> [The problem] Give back every entry, exactly as written.

*** Input Section Begins ***

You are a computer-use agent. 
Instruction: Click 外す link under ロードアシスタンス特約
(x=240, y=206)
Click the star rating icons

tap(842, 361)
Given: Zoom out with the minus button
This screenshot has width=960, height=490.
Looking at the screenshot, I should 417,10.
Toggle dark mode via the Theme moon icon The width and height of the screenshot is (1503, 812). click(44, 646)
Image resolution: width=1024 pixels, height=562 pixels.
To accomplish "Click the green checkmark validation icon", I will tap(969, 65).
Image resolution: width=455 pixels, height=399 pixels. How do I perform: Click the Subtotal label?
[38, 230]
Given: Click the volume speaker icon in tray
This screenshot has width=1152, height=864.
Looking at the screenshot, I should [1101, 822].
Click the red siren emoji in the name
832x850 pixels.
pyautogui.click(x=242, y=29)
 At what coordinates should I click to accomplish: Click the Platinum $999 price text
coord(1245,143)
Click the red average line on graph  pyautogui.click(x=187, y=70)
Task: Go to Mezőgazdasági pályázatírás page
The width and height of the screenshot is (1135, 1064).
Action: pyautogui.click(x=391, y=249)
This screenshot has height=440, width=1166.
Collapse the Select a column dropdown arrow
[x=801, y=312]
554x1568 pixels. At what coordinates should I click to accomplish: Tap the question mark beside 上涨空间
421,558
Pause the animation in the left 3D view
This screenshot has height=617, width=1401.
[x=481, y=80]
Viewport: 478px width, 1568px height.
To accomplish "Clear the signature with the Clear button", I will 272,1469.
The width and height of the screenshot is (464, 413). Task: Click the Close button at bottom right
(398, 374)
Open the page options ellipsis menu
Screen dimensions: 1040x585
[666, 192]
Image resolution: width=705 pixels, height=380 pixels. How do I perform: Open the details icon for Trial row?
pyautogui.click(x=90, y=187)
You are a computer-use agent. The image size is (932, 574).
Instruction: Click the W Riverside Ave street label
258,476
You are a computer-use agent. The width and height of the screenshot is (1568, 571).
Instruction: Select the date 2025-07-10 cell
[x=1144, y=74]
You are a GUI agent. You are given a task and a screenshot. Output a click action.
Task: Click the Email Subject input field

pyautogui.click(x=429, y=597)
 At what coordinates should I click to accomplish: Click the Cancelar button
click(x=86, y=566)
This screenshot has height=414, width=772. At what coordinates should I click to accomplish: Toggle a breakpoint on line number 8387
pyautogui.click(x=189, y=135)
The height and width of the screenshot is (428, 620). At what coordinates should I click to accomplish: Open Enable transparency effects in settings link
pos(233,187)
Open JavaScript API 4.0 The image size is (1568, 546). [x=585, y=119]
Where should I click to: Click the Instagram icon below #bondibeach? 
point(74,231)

*** Input Section Ends ***

> [Response box]
You are a computer-use agent. 
Instruction: Click 外す link under ロードアシスタンス特約
(x=240, y=206)
Click the star rating icons

tap(842, 361)
Given: Zoom out with the minus button
This screenshot has width=960, height=490.
Looking at the screenshot, I should 417,10.
Toggle dark mode via the Theme moon icon The width and height of the screenshot is (1503, 812). click(44, 646)
Image resolution: width=1024 pixels, height=562 pixels.
To accomplish "Click the green checkmark validation icon", I will tap(969, 65).
Image resolution: width=455 pixels, height=399 pixels. How do I perform: Click the Subtotal label?
[38, 230]
Given: Click the volume speaker icon in tray
This screenshot has width=1152, height=864.
Looking at the screenshot, I should [1101, 822].
Click the red siren emoji in the name
832x850 pixels.
pyautogui.click(x=242, y=29)
 At what coordinates should I click to accomplish: Click the Platinum $999 price text
coord(1245,143)
Click the red average line on graph  pyautogui.click(x=187, y=70)
Task: Go to Mezőgazdasági pályázatírás page
The width and height of the screenshot is (1135, 1064).
Action: pyautogui.click(x=391, y=249)
This screenshot has height=440, width=1166.
Collapse the Select a column dropdown arrow
[x=801, y=312]
554x1568 pixels. At what coordinates should I click to accomplish: Tap the question mark beside 上涨空间
421,558
Pause the animation in the left 3D view
This screenshot has height=617, width=1401.
[x=481, y=80]
Viewport: 478px width, 1568px height.
To accomplish "Clear the signature with the Clear button", I will 272,1469.
The width and height of the screenshot is (464, 413). Task: Click the Close button at bottom right
(398, 374)
Open the page options ellipsis menu
Screen dimensions: 1040x585
[666, 192]
Image resolution: width=705 pixels, height=380 pixels. How do I perform: Open the details icon for Trial row?
pyautogui.click(x=90, y=187)
You are a computer-use agent. The image size is (932, 574).
Instruction: Click the W Riverside Ave street label
258,476
You are a computer-use agent. The width and height of the screenshot is (1568, 571).
Instruction: Select the date 2025-07-10 cell
[x=1144, y=74]
You are a GUI agent. You are given a task and a screenshot. Output a click action.
Task: Click the Email Subject input field

pyautogui.click(x=429, y=597)
 At what coordinates should I click to accomplish: Click the Cancelar button
click(x=86, y=566)
This screenshot has height=414, width=772. At what coordinates should I click to accomplish: Toggle a breakpoint on line number 8387
pyautogui.click(x=189, y=135)
The height and width of the screenshot is (428, 620). At what coordinates should I click to accomplish: Open Enable transparency effects in settings link
pos(233,187)
Open JavaScript API 4.0 The image size is (1568, 546). [x=585, y=119]
Where should I click to: Click the Instagram icon below #bondibeach? 
point(74,231)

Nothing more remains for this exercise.